We have assembled an experienced and highly motivated leadership team with a strong track record in the biotechnology and pharmaceutical industry to build the leading, global muscle disease biopharmaceutical company. Come join us make a significant difference in the lives of patients!
About the Position:
This position contributes to the successful operation of the Regulatory Affairs department and provides regulatory guidance at the cross-functional team level.
Essential Job Duties and Functions:
- Participates on cross-functional teams to provide regulatory input and manage completion of regulatory tasks.
- Manages the writing, editing, reviewing and compiling of documents needed for regulatory submission activities for US and global assigned products.
- Provides critical review of all documentation supporting regulatory submissions and communications.
- Prepares and submits regulatory applications, annual reports/IND amendments, and meeting requests/packages to FDA and global regulatory agencies.
- Reviews and prepares responses to requests from regulatory authorities.
- Accountable for maintenance and archival of regulatory documents and correspondence.
- Ensures regulatory milestones are met to support regulatory submission and overall business goals of the Company.
- Oversees external vendors and contractors with responsibility for providing regulatory support to ensure project deliverables are achieved.
- Builds professional and effective external relationships crucial to the success of the organization.
- Works across internal departments to maintain credibility, trust, and support of employees and other stakeholders.
- Other duties as assigned.
Required Education, Experience and Skills:
- BS/BA degree in a scientific/health sciences discipline
- 5+ years of experience in pharmaceutical Regulatory Affairs
- Experience independently managing the preparation and maintenance of regulatory submissions, documents, annual reports, and amendments
- Experience contributing as a regulatory representative on cross-functional clinical trial teams and working with Clinical Research Organizations, ideally for global Phase 2 or Phase 3 studies.
- Experience reviewing and providing regulatory input on clinical trial related documents and issues.
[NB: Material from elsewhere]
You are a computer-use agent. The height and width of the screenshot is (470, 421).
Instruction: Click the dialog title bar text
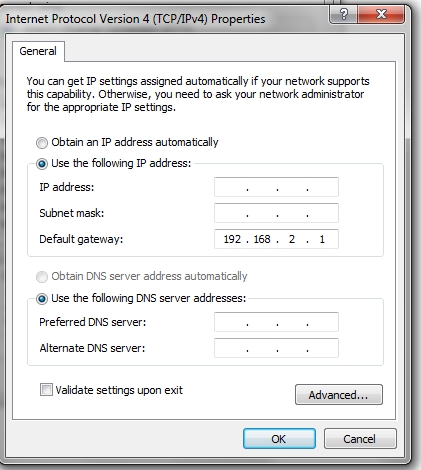(x=135, y=19)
- Self-starter with experience working in a remote environment
- Proven ability to strategize with team members on the optimal way of documenting various submissions and determining the preferred plan
- Management of the timeline and process for regulatory submissions
- Effectively able to identify and communicate risk and develop mitigation strategies
- Knowledge of regulations and guidance affecting routine regulatory activities and keeps abreast of the regulatory environment
- Knowledge of overall global drug development requirements
- Excellent written, interpersonal and communication skills
- Action oriented and committed to meeting FDA and other regulations while moving projects forward
- Able to handle changing priorities and multidisciplinary tasks
- Easily gains trust and support of peers; encourages collaboration
- Strong project management skills
Salary range: $150,000-$210,000, title and salary commensurate with experience
Our Benefits: We are proud to offer health benefits, a discretionary bonus plan, stock option grants. a stock purchase plan, a 401(k) with match and paid time off to our team members as part of their compensation plan.
There is no deadline because the employer accepts applications on an ongoing basis.
Edgewise does not accept resumes from recruitment agencies for this position. Please do not send resumes to Edgewise employees or the company location. Edgewise is not responsible for any fees related to unsolicited resumes.